Top of SOURCE MATERIAL
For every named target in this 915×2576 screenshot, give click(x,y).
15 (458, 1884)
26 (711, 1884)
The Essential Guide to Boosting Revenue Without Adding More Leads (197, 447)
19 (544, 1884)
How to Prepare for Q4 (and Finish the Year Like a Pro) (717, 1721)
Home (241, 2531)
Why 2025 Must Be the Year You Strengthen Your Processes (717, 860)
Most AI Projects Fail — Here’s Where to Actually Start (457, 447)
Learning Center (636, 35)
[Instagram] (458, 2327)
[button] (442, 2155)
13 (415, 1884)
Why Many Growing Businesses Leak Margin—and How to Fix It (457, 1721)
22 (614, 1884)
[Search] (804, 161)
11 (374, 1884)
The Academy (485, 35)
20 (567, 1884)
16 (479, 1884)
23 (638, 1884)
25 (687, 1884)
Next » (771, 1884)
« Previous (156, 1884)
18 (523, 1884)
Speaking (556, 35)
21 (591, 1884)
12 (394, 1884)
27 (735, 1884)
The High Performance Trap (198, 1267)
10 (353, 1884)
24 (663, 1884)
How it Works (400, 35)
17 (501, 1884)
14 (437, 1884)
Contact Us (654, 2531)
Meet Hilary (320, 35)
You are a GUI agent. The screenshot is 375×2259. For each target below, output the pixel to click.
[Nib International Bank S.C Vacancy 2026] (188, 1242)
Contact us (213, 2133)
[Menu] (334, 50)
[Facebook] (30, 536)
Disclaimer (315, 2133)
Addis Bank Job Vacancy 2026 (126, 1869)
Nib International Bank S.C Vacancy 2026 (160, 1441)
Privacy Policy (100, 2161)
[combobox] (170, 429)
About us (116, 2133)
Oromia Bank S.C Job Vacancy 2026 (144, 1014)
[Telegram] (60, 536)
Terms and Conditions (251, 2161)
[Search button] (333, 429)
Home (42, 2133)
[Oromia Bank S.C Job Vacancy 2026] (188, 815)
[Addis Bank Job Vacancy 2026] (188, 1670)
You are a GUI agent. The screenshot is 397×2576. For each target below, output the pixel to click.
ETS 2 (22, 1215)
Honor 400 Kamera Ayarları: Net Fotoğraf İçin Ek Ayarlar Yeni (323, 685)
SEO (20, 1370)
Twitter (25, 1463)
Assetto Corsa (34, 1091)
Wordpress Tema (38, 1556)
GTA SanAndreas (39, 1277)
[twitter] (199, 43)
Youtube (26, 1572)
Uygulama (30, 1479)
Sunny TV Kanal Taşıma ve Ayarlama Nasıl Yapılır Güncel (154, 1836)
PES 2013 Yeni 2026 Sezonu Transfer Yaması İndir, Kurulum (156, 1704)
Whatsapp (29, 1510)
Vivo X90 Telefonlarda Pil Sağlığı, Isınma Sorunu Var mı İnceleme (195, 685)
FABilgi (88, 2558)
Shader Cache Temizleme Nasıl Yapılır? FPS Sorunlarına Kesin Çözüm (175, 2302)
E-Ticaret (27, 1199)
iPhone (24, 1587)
Bottom of SOURCE MATERIAL
_BRIEF_:
Give the entries again in full, with nothing changed.

_TASK RESPONSE_:
For every named target in this 915×2576 screenshot, give click(x,y).
15 (458, 1884)
26 (711, 1884)
The Essential Guide to Boosting Revenue Without Adding More Leads (197, 447)
19 (544, 1884)
How to Prepare for Q4 (and Finish the Year Like a Pro) (717, 1721)
Home (241, 2531)
Why 2025 Must Be the Year You Strengthen Your Processes (717, 860)
Most AI Projects Fail — Here’s Where to Actually Start (457, 447)
Learning Center (636, 35)
[Instagram] (458, 2327)
[button] (442, 2155)
13 (415, 1884)
Why Many Growing Businesses Leak Margin—and How to Fix It (457, 1721)
22 (614, 1884)
[Search] (804, 161)
11 (374, 1884)
The Academy (485, 35)
20 (567, 1884)
16 (479, 1884)
23 (638, 1884)
25 (687, 1884)
Next » (771, 1884)
« Previous (156, 1884)
18 (523, 1884)
Speaking (556, 35)
21 (591, 1884)
12 (394, 1884)
27 (735, 1884)
The High Performance Trap (198, 1267)
10 (353, 1884)
24 (663, 1884)
How it Works (400, 35)
17 (501, 1884)
14 (437, 1884)
Contact Us (654, 2531)
Meet Hilary (320, 35)
You are a GUI agent. The screenshot is 375×2259. For each target below, output the pixel to click.
[Nib International Bank S.C Vacancy 2026] (188, 1242)
Contact us (213, 2133)
[Menu] (334, 50)
[Facebook] (30, 536)
Disclaimer (315, 2133)
Addis Bank Job Vacancy 2026 (126, 1869)
Nib International Bank S.C Vacancy 2026 (160, 1441)
Privacy Policy (100, 2161)
[combobox] (170, 429)
About us (116, 2133)
Oromia Bank S.C Job Vacancy 2026 (144, 1014)
[Telegram] (60, 536)
Terms and Conditions (251, 2161)
[Search button] (333, 429)
Home (42, 2133)
[Oromia Bank S.C Job Vacancy 2026] (188, 815)
[Addis Bank Job Vacancy 2026] (188, 1670)
You are a GUI agent. The screenshot is 397×2576. For each target below, output the pixel to click.
ETS 2 (22, 1215)
Honor 400 Kamera Ayarları: Net Fotoğraf İçin Ek Ayarlar Yeni (323, 685)
SEO (20, 1370)
Twitter (25, 1463)
Assetto Corsa (34, 1091)
Wordpress Tema (38, 1556)
GTA SanAndreas (39, 1277)
[twitter] (199, 43)
Youtube (26, 1572)
Uygulama (30, 1479)
Sunny TV Kanal Taşıma ve Ayarlama Nasıl Yapılır Güncel (154, 1836)
PES 2013 Yeni 2026 Sezonu Transfer Yaması İndir, Kurulum (156, 1704)
Whatsapp (29, 1510)
Vivo X90 Telefonlarda Pil Sağlığı, Isınma Sorunu Var mı İnceleme (195, 685)
FABilgi (88, 2558)
Shader Cache Temizleme Nasıl Yapılır? FPS Sorunlarına Kesin Çözüm (175, 2302)
E-Ticaret (27, 1199)
iPhone (24, 1587)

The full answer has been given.